= The Emotions of London =

Digital Humanities project

The Emotions of London is a digital humanities project that explores the relationship between geographic spaces in London and their emotional portrayal in English-language fiction from the 18th and 19th centuries. Led by Ryan Heuser, Franco Moretti, and Erik Steiner, the project investigates how digital tools can map the geographical and emotional representations of London in fiction. The central question the project explores is how place names and settings in English fiction are emotionally charged and how these emotional portrayals relate to London’s evolving urban and social landscapes. The project uses crowdsourcing techniques and Geographic Information Systems (GIS) to explore how fiction is emotionally invested in London's iconic locations.

==Project Methodology==

The project was devised through a combination of computational and manual techniques to extract and analyze data from a corpus of 4,862 digitized novels originally published between 1700 and 1900. To identify London place-name occurrences within the chosen texts, named-entity recognition (NER) software, supplemented with traditional historical research to account for the historical and spatial specificity of London places, was used. Of the 382 locations identified by the NER software, a list of 161 frequently mentioned places in London was compiled for investigation, capturing a wide spatial range of the city including areas like the West End and the suburb of Richmond.

Once the place names were chosen, the one hundred words before and after the word (culminating in a 200-word passage) were read and tagged with a corresponding emotion. Due to experiment and cost-based restrictions, the only emotions the taggers were able to associate with a passage were happiness and fear, which were chosen to represent the two extreme poles of the emotional spectrum that encompass positive and negative associations with space. Crowdsourcing through Amazon Mechanical Turk was employed to annotate these place-name mentions, focusing on two key aspects: (1) whether the text’s passage is set in the mentioned place, and (2) whether a specific emotion (happiness or fear) is associated with the place. Each passage was annotated by 20 participants and the emotional association would only be accepted if more than half of respondents agreed. These results were also separately compared to those of a test group of PhD students, which resulted in a consensus rate of 70%.

==Key Findings==

=== Geographic Growth and Emotional Stuckness ===
The project reveals a strong geographic and emotional polarity between different areas of fictionalized London in novels between 1700-1900. The fictional depictions point to a concentration of place mentions in central and West London, such as the City Center and the West End, while other regions remained underrepresented. Despite London’s rapid expansion from a population of 600,000 to more than 4.5 million and a diminishing residential population in the City and West End throughout this period, these areas dominated fictional attention and suggests a narrative 'stuckness' in the representation of certain iconic spaces, such as St. Paul's Cathedral, Guildhall, and Newgate. For example, the West End and peripheral suburban areas like Hampstead are generally associated with happiness, while the City and East End are more often associated with fear. This pattern reflects the historical divide between affluent, aristocratic spaces and areas associated with poverty, crime, and punishment. This emotional stuckness suggests that literature retains a historical view of London’s geography, often reinforcing earlier configurations of social and spatial organization rather than adapting to the city’s dynamic growth.

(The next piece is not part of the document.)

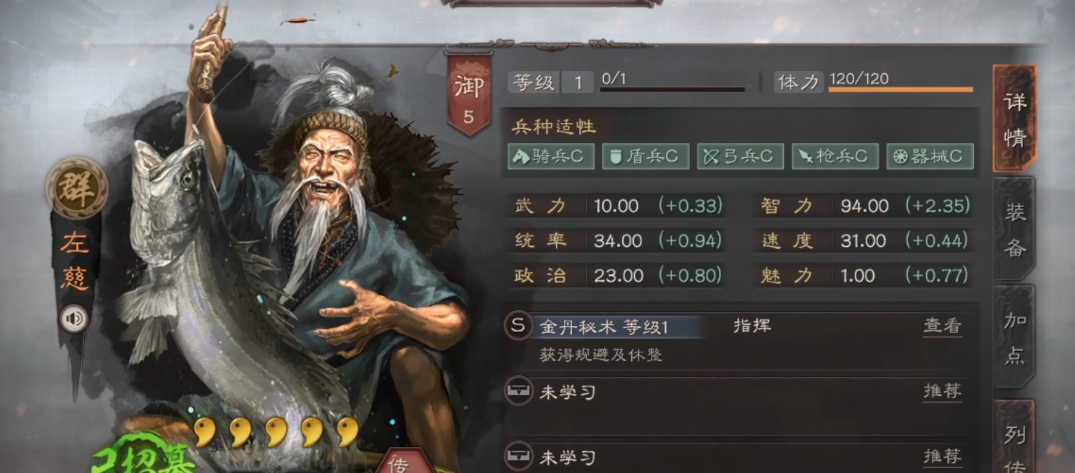Image resolution: width=1075 pixels, height=473 pixels.
Task: Select the 弓兵C archer aptitude icon
Action: (x=740, y=156)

=== Fear and Happiness in Fictional London ===
The project’s analysis of fear and happiness in fiction reveals that fear is predominantly linked with places tied to punishment, death, violence, and social disgrace. Locations like prisons, courts, and markets in the City (e.g., Fleet Prison, Newgate, and Smithfield) consistently evoke fear in fictional portrayals. By contrast, happiness is closely associated with spaces of social interaction, including parks, squares, theatres, and churches (e.g., Hyde Park, Grosvenor Square, Covent Garden, and St. Paul’s Cathedral). These places, many of which are located in the West End, facilitate positive social experiences such as friendship, romance, and high-society gatherings. In the fiction from this project’s corpus, happiness is predominantly portrayed as a product of social and communal experiences, while fear often arises from individual encounters with the darker aspects of urban life.

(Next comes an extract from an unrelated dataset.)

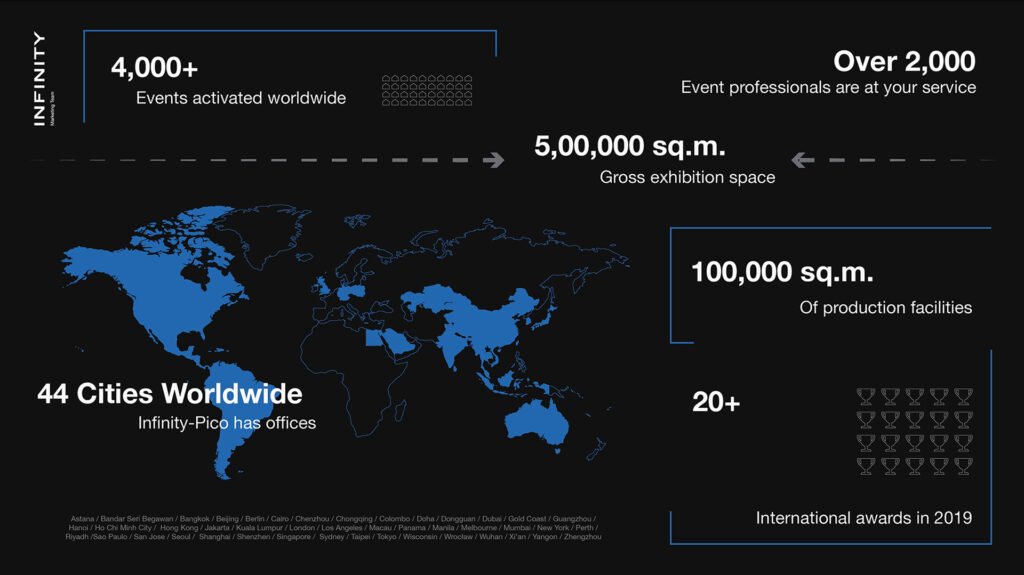This screenshot has width=1024, height=575.
Task: Click the last house icon in bottom row
Action: (468, 100)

=== Emotional Polarity and Neutrality ===
Although researching the presence of emotion, The Emotions of London project concluded that 84% of annotated passages were considered neutral, rather than being tagged as happy or fearful. This may be in part because of the correlation between narrative setting and emotionality; tagged passages that were depicting a narrative setting were more than two times likelier to convey emotionality rather than neutrality. However, it is also important to note, as the researchers do themselves, that the project seeks to map the emotionality of public spaces rather than private, which may impact the perception of fictional London’s emotional neutrality between 1700-1900.

=== Crowdsourcing and Emotional Annotations ===
The crowdsourcing component of the project produced high rates of agreement among participants, with an average consensus of 70% across annotations when compared with a control group. This suggests that non-expert readers can effectively annotate literary texts for emotional content and produce data that aligns with expert interpretations, despite the for-profit nature of crowdsourcing platforms like Amazon Mechanical Turk. Crowdsourcing enabled the researchers to scale their analysis across thousands of texts to provide a more comprehensive picture of how fictional London places were emotionally charged in eighteenth and nineteenth century English fiction.